Cuanta gente homosexual en los días aciagos del Nacional-Catolicismo ha tenido que sufrir lo indecible por estar estigmatizado, con un complejo de culpa que a mucho les has hecho infelices de por vida, a ellos, a sus padres y a la gente que les quería, algunos llegaban hasta el suicidio. Afortunadamente en los tiempos que corren esto se va superando y la sociedad va tolerando y aceptando que lo que haga cada uno con su cuerpo y su alma en el ámbito de su intimidad, mientras no violente a nadie, es cosa de él y de quien lo comparta.

Hoy pienso muy distinto de como pensaba entonces con respecto al tema de la intolerancia con los homosexuales, pero que otra cosa podía pensar entonces si el segundo libro que llegó a mis manos y el primero que leí se titulaba Te vas haciendo hombre.

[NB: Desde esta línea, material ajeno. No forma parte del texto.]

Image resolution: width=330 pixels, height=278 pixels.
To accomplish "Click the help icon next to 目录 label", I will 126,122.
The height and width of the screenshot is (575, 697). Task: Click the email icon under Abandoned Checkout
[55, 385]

El primero había sido Moby Dick y no tuve mucho éxito en su lectura leí el prólogo y poco más, lo he leído hace poco y me ha causado gran placer, Herman Melville es un gran escritor.

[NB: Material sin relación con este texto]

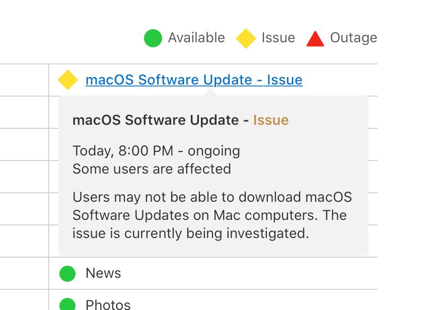Viewport: 437px width, 310px height.
Task: Click the Available legend text
Action: pos(196,38)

El libro Te vas haciendo hombre me lo prestó mi primo Vidal, todavía está catalogado, la editorial es Ediciones Paulinas, aunque no sé si lo habrán revisado, espero que por el bien de los jóvenes de ahora que lo lean sí lo esté. En ese libro se encontraban perlas de este tenor: La masturbación reblandece la médula espinal y te puedes quedar ciego.

Hoy con la perspectiva que da el tiempo puedo asegurar que ha sido el libro que más influyó en mi adolescencia y el más nefasto de todos cuando haya leído a lo largo de mi vida, no se pueden decir más mentiras juntas y meter más miedo a unas pobres criaturas. El libro preconiza la castidad, el celibato y llegar virgen al matrimonio, preceptos imposibles de cumplir cuando los jóvenes son sanos, si no es a costa de perder muchas cosas en el camino, entre ellas la salud física y psíquica. Estos preceptos desquician y obsesionan a los sujetos que intentan de buena fe, como era mi caso, cumplirlos, y esto si que a mi se me antoja antinatural, pienso, que es a causa de estas prohibiciones de la Iglesia Católica, a lo que se debe el índice de pederastia tal alto que se da en esta institución.

Por la época que leí el libro e influenciado por Don Marcelo contemplé la posibilidad de ser cura e irme a estudiar en el seminario de Plasencia. Muchas veces me da por pensar que si hubiera sido cura y pensase como pienso ahora, hubiera sufrido un verdadero trauma al tener que tomar una decisión de dimitir de mi estado religioso. Pienso en tantos otros jóvenes de pueblo como yo, que en mis mismas circunstancias, optaron por hacerse sacerdotes y el desgarro que debió suponerles no sólo la crisis de fe en sí, sino el defraudar todas las expectativas que sus familiares y allegados habían depositado en ellos. Todos ellos eran pequeños cuando fueron reclutados, la mayoría en pueblos como el mío, casi todos hijos de labradores, que veían una salida airosa e importante para sus hijos, pues ser sacerdote era como estudiar una carrera que les salía gratis.

Pienso en mi madre que le hubiera hecho mucha ilusión, pues era muy religiosa, que hubiera sido sacerdote. Y pienso en el momento de tener que decirle que no, que yo ahora no creía en todo eso que me habían inculcado de pequeño, que difícilmente podía ser representante de un Dios en el que no creía en su existencia.

Claro, que a lo mejor, hubiera hecho lo que el protagonista de la extraordinaria novela de Unamuno: San Manuel Bueno. Mártir, que para no desosegarla y causarle sufrimiento me hubiese guardado mis dudas, aunque creo, que en el caso de Unamuno y en el mío, más que dudas de fe eran certezas de no tenerla, me hubiera llevado éstas conmigo a la tumba, como hizo el bueno de San Manuel y sin lugar a dudas hubiese sido un desgraciado, porque no hay mayor frustración que representar a alguien en el que no se cree.